An dem Forschungsverbundprojekt MORPHIA („Mobiler robotischer Pflegeassistent zur Verbesserung von Teilhabe, Versorgung und Sicherheit in der häuslichen Pflege durch videobasiertes Angehörigennetzwerk“) haben die TU Ilmenau als Koordinatorin und sechs Partner aus Wissenschaft, Technologie und Pflege dreieinhalb Jahre gearbeitet. MORPHIA – das ist nicht nur ein Roboter: Der autonom operierende Assistenzroboter, ausgestattet mit Interaktions- und Kommunikationsfähigkeiten, und ein App-basiertes Kommunikationsnetzwerk, bilden das MORPHIA-System, mit dem alle Aufgaben im Pflegenetzwerk rasch und effektiv abgestimmt und verteilt werden können.

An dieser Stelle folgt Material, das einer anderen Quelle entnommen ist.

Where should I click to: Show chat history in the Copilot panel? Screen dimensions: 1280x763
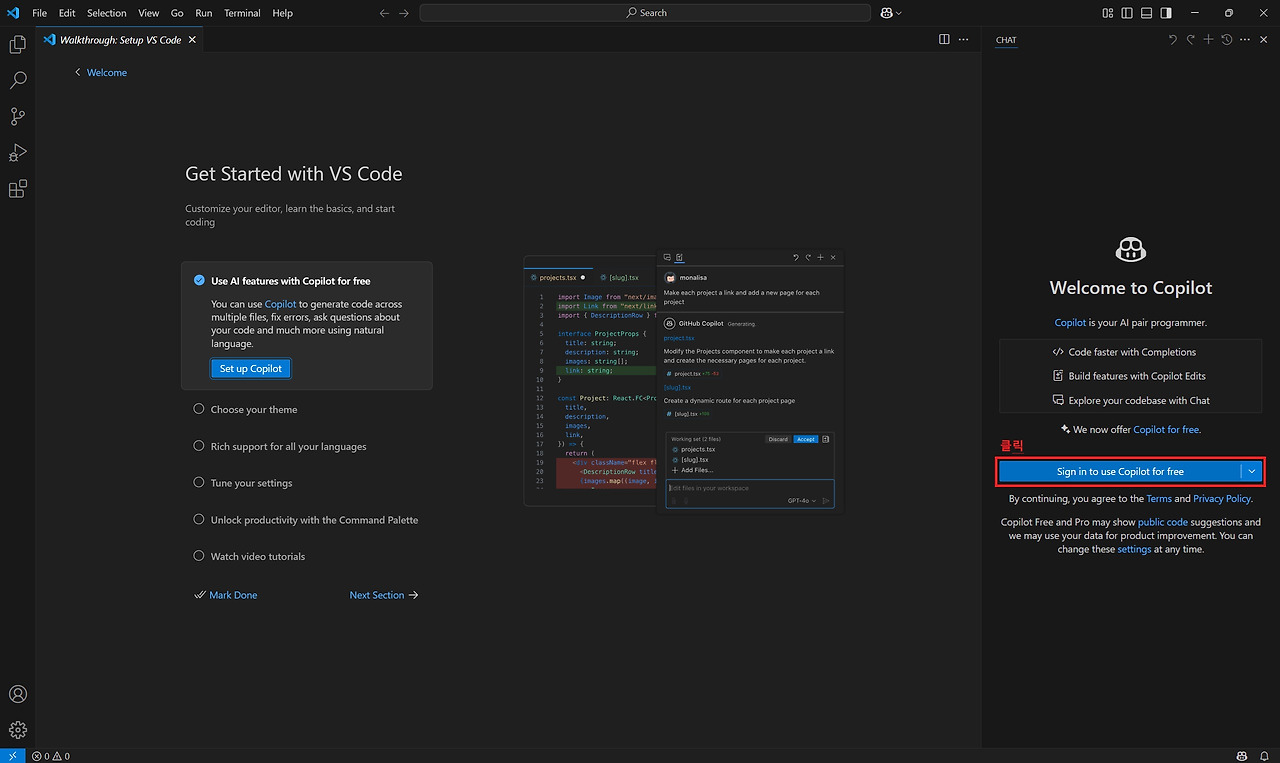click(x=1226, y=39)
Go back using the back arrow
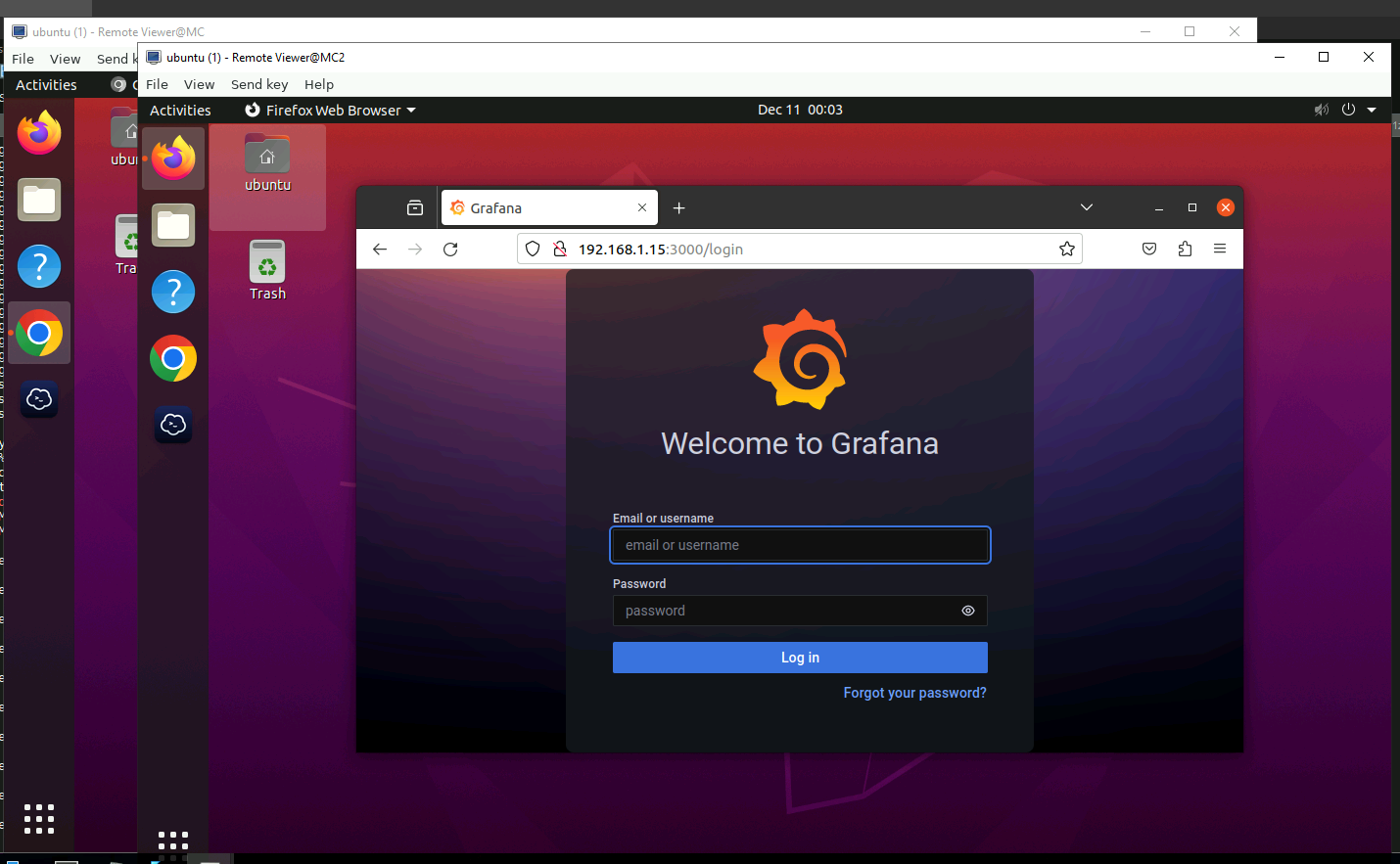 pos(380,250)
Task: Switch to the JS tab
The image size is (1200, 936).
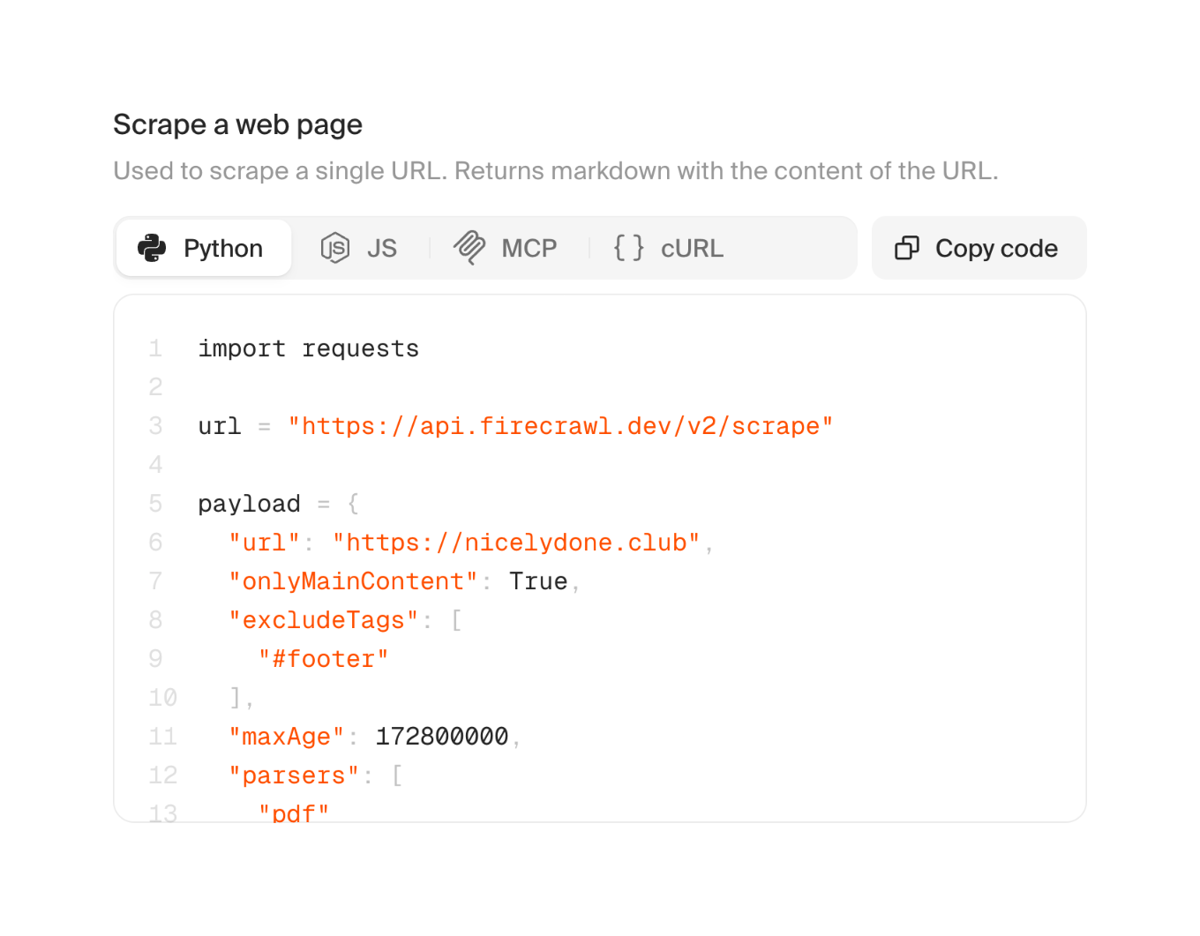Action: 360,248
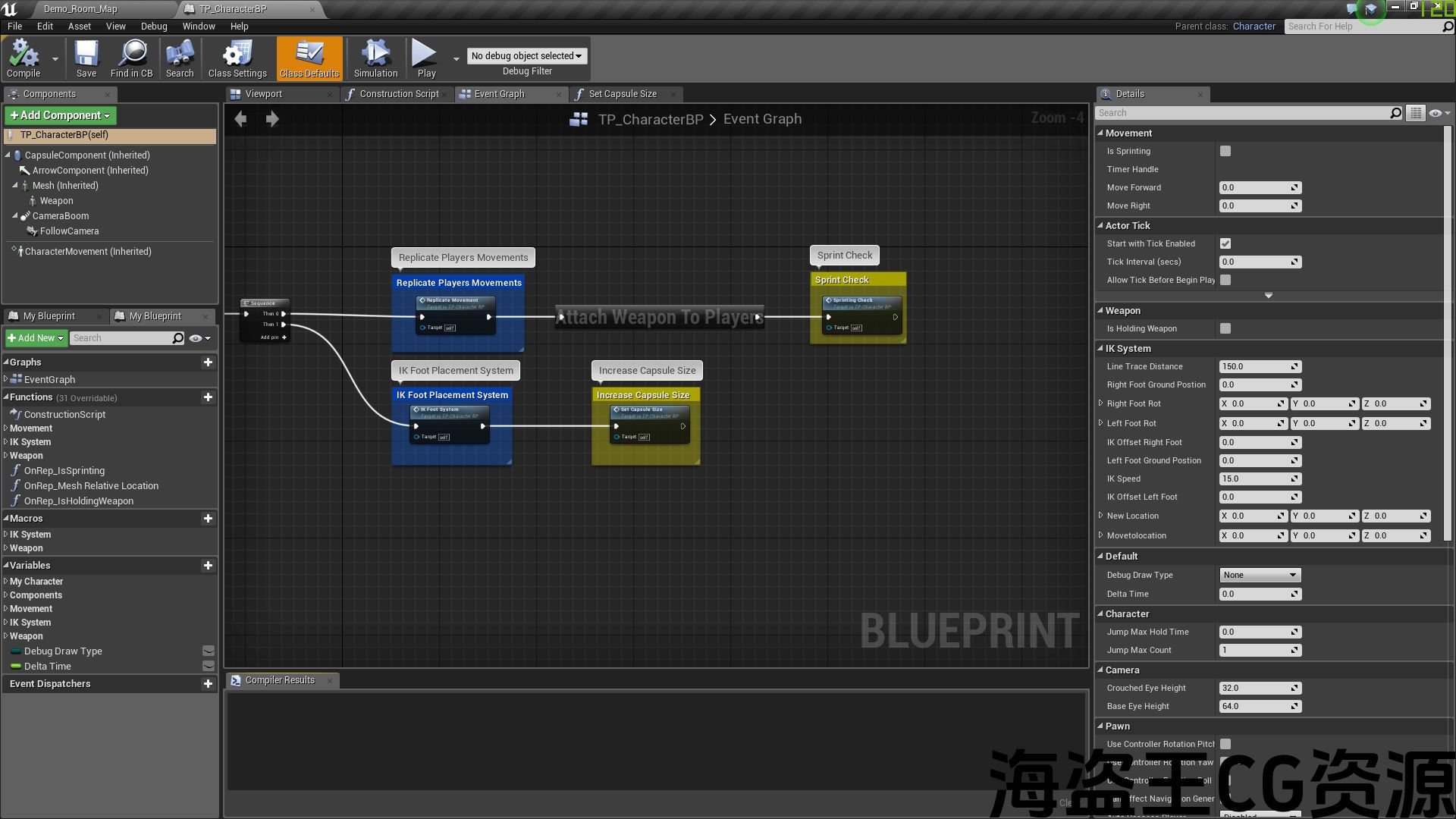Open Debug Draw Type None dropdown
This screenshot has width=1456, height=819.
[x=1260, y=575]
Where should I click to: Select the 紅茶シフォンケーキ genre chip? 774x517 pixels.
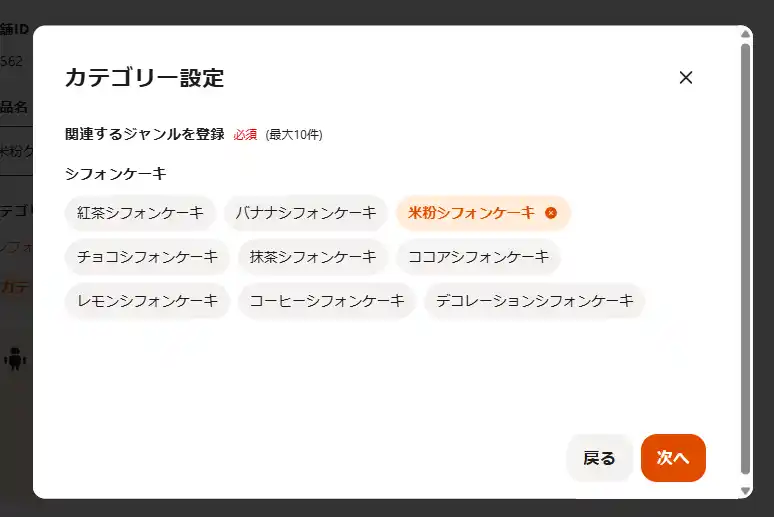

Der Roboter schließt die Kommunikationslücke zwischen Pflegebedürftigen und Pflegenden. Mit ihm können die älteren Menschen per Video oder Chat kommunizieren – mit den Angehörigen oder Freunden zum sozialen Austausch oder mit den Pflegenden zur Unterstützung bei bestimmten Tätigkeiten wie der Einnahme von Medikamenten, an die sie der Roboter auch erinnert. Auch den Transport von Essensmahlzeiten oder persönlichen Gegenständen innerhalb der Wohnung übernimmt der Roboter. Bei eingehenden Anrufen sucht er die Senioren in der Wohnung und wenn diese etwas benötigen, können sie ihn per Rufknopf herbeiholen. Bei all seinen unterstützenden Tätigkeiten hat der Roboter unbegrenzt Zeit und Geduld, er muntert die Seniorinnen und Senioren durch humorvolle Dialoge und Geräusche auf und durch überraschende Effekte und unerwartete Anregungen und Handlungen bereichert er ihren Alltag und nimmt ihnen ein Wenig die Einsamkeit. Weit entfernt wohnende Angehörige können mit einer intelligenten Fernsteuerung in der Wohnung der Seniorinnen und Senioren nach dem Rechten schauen oder diese per Telepräsenz bei bestimmten Tätigkeiten unterstützen.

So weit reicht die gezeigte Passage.